Records excerpted from a collection:
- - - - - - -

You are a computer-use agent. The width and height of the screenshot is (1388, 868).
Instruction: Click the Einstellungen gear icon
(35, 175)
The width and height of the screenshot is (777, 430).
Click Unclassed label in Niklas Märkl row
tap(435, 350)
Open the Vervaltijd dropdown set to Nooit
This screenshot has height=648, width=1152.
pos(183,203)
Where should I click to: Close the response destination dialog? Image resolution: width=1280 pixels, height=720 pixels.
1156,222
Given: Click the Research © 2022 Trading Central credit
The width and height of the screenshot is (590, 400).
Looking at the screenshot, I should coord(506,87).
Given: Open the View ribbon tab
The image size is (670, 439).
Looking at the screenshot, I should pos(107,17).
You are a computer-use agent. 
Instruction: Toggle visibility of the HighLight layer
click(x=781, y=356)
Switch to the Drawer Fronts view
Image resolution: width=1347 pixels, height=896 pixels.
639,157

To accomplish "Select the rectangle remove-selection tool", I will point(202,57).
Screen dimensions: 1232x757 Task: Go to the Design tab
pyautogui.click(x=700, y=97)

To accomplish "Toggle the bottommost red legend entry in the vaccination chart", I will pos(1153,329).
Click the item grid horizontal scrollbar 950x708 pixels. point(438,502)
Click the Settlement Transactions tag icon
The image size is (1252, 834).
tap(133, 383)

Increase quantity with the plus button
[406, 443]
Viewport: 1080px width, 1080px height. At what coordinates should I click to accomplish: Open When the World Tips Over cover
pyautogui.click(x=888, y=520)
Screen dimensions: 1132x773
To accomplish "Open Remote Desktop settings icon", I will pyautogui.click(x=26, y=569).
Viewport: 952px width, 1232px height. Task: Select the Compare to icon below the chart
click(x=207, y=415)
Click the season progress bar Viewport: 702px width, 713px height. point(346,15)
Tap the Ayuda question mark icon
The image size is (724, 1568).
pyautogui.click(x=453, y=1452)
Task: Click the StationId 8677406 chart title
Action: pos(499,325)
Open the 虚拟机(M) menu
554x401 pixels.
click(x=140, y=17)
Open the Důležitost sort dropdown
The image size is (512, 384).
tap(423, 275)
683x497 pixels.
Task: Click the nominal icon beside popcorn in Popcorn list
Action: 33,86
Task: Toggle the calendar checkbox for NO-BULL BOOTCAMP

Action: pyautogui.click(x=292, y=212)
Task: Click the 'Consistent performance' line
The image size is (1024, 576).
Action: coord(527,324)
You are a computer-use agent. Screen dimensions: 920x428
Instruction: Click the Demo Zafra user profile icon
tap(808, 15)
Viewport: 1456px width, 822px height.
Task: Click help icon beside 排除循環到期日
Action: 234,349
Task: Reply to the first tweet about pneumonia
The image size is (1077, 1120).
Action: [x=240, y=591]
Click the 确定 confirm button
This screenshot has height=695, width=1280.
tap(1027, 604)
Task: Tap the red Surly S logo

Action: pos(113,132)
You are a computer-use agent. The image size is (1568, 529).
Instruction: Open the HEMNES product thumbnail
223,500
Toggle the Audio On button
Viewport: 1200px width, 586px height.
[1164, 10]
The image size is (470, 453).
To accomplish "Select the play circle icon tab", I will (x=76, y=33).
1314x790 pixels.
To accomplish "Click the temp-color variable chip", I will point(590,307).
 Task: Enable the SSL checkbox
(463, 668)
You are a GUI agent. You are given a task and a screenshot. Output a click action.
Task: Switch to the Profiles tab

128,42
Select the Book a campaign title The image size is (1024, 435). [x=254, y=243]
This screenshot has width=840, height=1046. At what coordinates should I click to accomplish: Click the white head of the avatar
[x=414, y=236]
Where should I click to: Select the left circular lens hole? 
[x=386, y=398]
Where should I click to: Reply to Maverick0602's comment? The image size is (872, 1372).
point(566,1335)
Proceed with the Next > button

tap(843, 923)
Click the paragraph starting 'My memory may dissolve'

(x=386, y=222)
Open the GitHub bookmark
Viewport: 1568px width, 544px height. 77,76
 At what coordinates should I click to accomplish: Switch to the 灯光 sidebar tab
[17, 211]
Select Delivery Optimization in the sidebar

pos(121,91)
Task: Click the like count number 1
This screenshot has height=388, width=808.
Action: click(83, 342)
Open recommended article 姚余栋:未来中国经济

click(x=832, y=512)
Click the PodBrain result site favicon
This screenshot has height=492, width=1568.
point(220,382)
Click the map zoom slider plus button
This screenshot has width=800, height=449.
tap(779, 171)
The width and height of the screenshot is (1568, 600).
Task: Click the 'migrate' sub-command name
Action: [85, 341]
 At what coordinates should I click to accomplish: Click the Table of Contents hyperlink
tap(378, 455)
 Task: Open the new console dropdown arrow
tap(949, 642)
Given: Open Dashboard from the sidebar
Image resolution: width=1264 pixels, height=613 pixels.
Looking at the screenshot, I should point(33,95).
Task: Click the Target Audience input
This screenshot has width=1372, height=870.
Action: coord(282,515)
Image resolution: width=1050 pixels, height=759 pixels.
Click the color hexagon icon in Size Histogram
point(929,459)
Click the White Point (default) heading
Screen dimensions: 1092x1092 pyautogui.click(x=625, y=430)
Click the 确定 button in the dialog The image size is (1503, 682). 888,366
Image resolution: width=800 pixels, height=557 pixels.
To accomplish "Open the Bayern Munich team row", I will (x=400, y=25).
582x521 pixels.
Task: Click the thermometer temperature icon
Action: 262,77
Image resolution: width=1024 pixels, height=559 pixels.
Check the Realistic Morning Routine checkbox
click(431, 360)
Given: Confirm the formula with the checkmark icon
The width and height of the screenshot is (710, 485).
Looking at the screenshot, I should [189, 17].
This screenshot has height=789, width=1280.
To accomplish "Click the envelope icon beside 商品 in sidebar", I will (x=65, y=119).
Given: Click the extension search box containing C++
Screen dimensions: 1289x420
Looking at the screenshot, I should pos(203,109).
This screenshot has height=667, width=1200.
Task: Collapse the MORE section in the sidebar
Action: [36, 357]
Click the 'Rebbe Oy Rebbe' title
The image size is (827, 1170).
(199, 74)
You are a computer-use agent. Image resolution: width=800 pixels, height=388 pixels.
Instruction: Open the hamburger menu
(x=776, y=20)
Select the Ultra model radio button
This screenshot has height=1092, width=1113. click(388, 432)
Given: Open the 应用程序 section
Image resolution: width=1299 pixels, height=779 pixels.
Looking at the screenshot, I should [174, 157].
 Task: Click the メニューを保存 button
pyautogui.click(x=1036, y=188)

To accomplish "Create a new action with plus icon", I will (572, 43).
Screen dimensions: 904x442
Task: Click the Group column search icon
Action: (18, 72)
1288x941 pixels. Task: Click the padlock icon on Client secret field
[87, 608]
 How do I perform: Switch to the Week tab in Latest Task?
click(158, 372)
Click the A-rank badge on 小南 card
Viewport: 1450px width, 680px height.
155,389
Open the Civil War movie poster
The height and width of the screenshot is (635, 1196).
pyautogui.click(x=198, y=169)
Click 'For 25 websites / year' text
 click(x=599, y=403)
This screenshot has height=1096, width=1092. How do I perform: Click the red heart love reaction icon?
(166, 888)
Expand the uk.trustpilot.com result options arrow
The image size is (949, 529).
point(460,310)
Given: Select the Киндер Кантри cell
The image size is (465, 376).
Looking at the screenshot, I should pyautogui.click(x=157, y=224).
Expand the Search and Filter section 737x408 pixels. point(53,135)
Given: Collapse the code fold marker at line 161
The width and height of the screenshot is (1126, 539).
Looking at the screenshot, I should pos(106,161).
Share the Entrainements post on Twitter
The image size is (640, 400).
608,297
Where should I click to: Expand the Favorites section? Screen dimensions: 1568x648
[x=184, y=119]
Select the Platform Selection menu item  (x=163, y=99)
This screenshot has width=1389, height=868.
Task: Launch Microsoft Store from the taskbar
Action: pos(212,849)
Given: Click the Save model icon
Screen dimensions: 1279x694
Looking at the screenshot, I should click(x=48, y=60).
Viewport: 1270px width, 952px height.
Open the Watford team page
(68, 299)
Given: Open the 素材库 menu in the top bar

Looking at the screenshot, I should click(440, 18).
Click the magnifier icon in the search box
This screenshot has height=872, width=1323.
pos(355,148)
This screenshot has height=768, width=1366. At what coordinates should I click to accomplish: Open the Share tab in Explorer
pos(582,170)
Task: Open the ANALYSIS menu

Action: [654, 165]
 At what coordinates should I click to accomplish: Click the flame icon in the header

- - - - - - -

YOUR GOAL - Nothing but the lines from the top of the records down to the line with "The width and height of the screenshot is (777, 430)." belongs in the answer; repeat them exactly.

ANSWER TO THE EXERCISE -
You are a computer-use agent. The width and height of the screenshot is (1388, 868).
Instruction: Click the Einstellungen gear icon
(35, 175)
The width and height of the screenshot is (777, 430).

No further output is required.